West Indies' resolve ends the drought
What compelling drama, what brilliant theatre. This was a Test of West Indian nerve like no other and it so nearly became too much for them. The prospect of regaining the Wisden Trophy and winning their first series since 2004 enveloped them in a fog of uncertainly on the final day. In the end it needed the cool head of Denesh Ramdin and the lunging defence of Fidel Edwards to hold a rampant England at bay. But after waiting so long for success, all that mattered was that they didn't let it slip away.
"I'm really happy, overjoyed, and you just have to enjoy the moment," Chris Gayle said as he could finally soak up the feeling of success. "These things don't come around often and I just want to thank each and every player for their efforts and the character they have shown. I'm really happy, but not just for the team but also the people overseas. I'm sure they are jumping for joy."
For the second time in the series the West Indies lower order had to repel the visiting bowlers as James Anderson found lethal reverse swing and the spinners had nine men around the bat. The local fans found their voice, cheering every dot ball, but the glum faces of those hunched over their radios when each wicket fell spoke volumes of their greatest fears. Would old West Indies come back at the crucial moment and undo a month of hard work?
This was Test cricket at its ultimate, a timely tonic after some of the lop-sided, bat-dominated draws in recent times. It is a cliché to say that the game needed to show its best side, but how often it is true.

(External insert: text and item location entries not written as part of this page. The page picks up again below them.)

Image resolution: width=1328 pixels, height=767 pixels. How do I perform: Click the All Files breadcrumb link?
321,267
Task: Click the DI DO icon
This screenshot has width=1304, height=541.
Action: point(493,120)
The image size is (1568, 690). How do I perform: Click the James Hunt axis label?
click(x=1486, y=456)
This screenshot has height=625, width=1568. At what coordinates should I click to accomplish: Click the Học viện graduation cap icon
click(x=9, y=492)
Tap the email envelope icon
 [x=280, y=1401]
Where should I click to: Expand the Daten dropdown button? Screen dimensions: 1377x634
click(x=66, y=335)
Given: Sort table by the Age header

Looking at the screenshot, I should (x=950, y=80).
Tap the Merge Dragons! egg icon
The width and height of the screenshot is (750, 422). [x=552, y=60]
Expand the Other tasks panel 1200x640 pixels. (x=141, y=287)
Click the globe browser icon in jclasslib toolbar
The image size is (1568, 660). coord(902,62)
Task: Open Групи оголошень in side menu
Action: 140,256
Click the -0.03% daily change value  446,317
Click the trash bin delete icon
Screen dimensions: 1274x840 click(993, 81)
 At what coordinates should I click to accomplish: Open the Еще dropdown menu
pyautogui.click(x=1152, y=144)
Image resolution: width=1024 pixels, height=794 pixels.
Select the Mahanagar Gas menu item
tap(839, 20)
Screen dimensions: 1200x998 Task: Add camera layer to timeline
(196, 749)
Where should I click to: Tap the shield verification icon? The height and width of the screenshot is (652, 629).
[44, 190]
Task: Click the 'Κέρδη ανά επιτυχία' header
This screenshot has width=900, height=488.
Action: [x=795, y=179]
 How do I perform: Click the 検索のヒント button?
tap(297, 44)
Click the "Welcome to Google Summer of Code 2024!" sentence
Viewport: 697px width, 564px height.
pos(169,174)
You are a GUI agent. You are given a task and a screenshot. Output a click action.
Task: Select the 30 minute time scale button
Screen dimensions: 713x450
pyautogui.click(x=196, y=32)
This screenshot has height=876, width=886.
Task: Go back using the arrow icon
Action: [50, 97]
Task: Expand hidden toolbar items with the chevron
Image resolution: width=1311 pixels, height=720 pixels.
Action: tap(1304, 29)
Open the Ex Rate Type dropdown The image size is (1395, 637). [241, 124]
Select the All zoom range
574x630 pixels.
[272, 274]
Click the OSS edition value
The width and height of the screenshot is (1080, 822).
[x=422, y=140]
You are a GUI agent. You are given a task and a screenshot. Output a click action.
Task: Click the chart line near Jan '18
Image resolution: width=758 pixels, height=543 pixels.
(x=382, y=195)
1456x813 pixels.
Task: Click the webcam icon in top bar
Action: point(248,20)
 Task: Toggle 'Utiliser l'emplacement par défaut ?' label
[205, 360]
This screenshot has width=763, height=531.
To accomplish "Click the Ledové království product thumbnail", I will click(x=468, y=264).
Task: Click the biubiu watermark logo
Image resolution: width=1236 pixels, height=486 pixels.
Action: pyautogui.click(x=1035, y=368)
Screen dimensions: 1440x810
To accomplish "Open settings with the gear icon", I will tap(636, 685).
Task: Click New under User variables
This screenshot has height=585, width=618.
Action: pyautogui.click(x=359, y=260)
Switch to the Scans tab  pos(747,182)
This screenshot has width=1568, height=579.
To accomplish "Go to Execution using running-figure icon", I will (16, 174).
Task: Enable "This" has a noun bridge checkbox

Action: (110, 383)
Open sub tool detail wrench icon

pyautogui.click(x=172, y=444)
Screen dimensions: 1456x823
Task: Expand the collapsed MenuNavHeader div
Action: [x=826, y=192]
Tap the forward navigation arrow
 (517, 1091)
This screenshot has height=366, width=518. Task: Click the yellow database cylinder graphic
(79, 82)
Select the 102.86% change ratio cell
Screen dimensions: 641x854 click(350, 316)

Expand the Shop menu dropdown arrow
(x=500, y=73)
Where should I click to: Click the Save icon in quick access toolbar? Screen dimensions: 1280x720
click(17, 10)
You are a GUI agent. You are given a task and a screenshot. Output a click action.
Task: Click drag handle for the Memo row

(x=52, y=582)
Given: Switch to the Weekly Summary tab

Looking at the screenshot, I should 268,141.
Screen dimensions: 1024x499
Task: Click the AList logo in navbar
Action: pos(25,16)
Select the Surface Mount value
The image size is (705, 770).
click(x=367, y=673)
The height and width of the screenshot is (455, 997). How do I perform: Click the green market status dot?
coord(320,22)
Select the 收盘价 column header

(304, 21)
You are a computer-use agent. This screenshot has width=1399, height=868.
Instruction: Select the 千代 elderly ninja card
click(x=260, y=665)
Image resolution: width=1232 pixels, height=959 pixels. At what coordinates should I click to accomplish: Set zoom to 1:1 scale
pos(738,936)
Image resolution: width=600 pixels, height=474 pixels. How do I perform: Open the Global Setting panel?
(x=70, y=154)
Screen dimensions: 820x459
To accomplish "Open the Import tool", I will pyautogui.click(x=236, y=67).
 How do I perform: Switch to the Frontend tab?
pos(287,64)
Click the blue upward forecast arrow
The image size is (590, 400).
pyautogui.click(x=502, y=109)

Even if there was more than a hint of old-school West Indian panic in the final two sessions, in the bigger picture the game was better for it.
Not that Gayle will have been thinking that at the time. Surely he had to have been feeling the pressure, even as he sat their emotionless on the balcony? "I had a lot of confidence in the guys but it was pretty tense," he said. "Batting in these situations is never easy, but I was confident. We had a bit of a scare but we had capable batsman like Ramdin and we know Fidel has been in this situation before."
Gayle emerged at No. 8 with his pulled hamstring to block his way through 42 balls with the sheer determination that the series wasn't going to be wrestled away. "It was hurting, but bearable pain and as you saw I was doing a lot of stretching to try and reach the ball. But I knew I could bear it so it wasn't too much for me," he said.
He played one attacking stroke, which nearly ended up as a return catch to Monty Panesar, but largely it was the most out-of-character innings from the captain. He had put his heart and soul into winning this series - and, arguably, put his reputation on the line with some of his tactics - so knew the chance couldn't slip away. However, he couldn't see it right to the end and with 9.4 overs remaining he had to haul himself back to the dressing room and watch the tension unfold.
At times West Indies became their own worst enemy throughout the final day. It had been clear from the start of the game that the summit of their ambitions was a draw: that is a dangerous mindset to be in. They never once showed a desire to try and win this match. Two more wickets and serious questions would have had to be asked of Gayle's tactics. As it was, thanks to Ramdin and Edwards, West Indies' survival means he won't have to contemplate where it went wrong. It did came mighty close.
Gayle, though, defended the way he went about the final day. "It was nothing about being negative or anything like that. If you watch the way we have bowled in the last couple of games that's the way we have bowled. There was no plan to be negative."
Of course, none of that matters now. Instead he is the captain that has brought success back to the Caribbean and for that he can be rightly proud. It's been a long and painful road (especially painful for Gayle given the state of his hamstring) but after such a drought success will feel even sweeter. No wonder they wanted it so badly, yet that almost proved their downfall; old demons are easily awoken when momentous occasions draw near.
Even the mainstays of the batting - Ramnaresh Sarwan and Shivnarine Chanderpaul - couldn't bail them out on this occasion. However, the key thing about this team is each time they have been in trouble somebody has come to the rescue. For three Tests in a row they have responded to totals over 500 and saved the matches.
"Sarwan has been consistent throughout the series. He didn't get many runs in New Zealand but he came here and stepped up to the plate and it was a really big effort from him," Gayle said. "Also, Ramdin and Brendan Nash getting their first Test hundreds was crucial and Chanderpaul has been as consistent as ever. We have also got a few young players in the team and hopefully they can follow suit."
After years in the doldrums West Indies cricket can at last look forward to the future with some optimism. The final hours put their players and fans through an emotional rollercoaster, but after the wait they've had for success they probably didn't expect anything less.